• _WHAT IS EXPECTED_
Copy out, word for word, only the lines in the records below that run from the line with "Task: Select the FONDO DE CONTINGENCIA bar" up to and including the line with "Action: pos(290,442)".

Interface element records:
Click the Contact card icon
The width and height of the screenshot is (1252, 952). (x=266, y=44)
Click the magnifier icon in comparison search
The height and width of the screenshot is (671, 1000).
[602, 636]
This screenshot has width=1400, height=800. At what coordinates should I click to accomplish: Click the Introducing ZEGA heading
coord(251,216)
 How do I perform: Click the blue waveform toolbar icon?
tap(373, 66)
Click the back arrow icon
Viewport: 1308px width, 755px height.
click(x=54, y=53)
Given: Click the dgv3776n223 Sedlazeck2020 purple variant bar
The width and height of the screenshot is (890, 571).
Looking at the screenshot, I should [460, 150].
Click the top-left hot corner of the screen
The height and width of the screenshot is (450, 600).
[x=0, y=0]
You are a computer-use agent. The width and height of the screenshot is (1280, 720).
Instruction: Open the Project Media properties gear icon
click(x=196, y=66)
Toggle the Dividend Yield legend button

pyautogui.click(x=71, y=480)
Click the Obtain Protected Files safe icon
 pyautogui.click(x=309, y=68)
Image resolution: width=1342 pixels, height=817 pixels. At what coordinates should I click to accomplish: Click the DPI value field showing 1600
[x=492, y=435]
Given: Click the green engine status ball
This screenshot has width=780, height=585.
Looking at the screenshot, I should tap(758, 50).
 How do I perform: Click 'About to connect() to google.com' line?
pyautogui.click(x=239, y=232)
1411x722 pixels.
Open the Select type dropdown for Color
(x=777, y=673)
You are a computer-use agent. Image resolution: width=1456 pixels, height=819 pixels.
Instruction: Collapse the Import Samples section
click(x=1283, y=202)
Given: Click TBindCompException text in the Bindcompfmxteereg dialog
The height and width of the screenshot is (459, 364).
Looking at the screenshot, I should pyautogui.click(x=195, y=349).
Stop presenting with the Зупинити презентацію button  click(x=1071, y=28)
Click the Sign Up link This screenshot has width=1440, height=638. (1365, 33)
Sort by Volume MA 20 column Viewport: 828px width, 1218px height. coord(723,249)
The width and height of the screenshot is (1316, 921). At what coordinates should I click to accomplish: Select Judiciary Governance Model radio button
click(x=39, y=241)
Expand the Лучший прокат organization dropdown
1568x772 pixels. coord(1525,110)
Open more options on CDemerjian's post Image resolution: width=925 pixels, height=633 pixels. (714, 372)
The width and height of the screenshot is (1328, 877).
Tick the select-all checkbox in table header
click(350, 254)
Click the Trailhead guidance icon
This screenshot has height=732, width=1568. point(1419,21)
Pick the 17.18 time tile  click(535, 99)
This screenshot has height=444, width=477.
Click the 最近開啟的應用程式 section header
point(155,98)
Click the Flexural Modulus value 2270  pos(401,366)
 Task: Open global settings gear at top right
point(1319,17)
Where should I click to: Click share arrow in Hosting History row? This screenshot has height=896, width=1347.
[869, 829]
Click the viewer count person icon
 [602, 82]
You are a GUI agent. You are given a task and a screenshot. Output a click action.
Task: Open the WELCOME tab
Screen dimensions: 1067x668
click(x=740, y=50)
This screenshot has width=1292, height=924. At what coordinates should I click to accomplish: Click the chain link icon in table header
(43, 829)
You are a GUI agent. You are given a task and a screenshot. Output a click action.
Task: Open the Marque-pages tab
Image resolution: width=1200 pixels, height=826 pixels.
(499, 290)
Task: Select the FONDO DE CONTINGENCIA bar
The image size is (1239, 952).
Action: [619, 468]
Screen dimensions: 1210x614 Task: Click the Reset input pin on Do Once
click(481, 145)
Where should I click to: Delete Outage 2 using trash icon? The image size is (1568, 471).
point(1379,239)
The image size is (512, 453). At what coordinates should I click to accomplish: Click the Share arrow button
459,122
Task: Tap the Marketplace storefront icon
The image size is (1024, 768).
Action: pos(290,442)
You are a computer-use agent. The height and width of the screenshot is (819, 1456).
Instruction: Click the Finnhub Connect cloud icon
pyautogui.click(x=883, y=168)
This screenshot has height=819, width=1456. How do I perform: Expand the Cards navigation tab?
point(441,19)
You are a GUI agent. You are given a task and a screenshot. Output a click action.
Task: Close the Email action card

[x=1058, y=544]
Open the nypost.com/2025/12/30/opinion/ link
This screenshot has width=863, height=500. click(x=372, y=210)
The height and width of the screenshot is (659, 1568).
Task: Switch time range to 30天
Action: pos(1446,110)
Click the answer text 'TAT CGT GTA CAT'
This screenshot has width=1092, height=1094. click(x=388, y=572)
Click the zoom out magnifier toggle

• _FINAL ANSWER_
Task: Select the FONDO DE CONTINGENCIA bar
The image size is (1239, 952).
Action: [619, 468]
Screen dimensions: 1210x614 Task: Click the Reset input pin on Do Once
click(481, 145)
Where should I click to: Delete Outage 2 using trash icon? The image size is (1568, 471).
point(1379,239)
The image size is (512, 453). At what coordinates should I click to accomplish: Click the Share arrow button
459,122
Task: Tap the Marketplace storefront icon
The image size is (1024, 768).
Action: pos(290,442)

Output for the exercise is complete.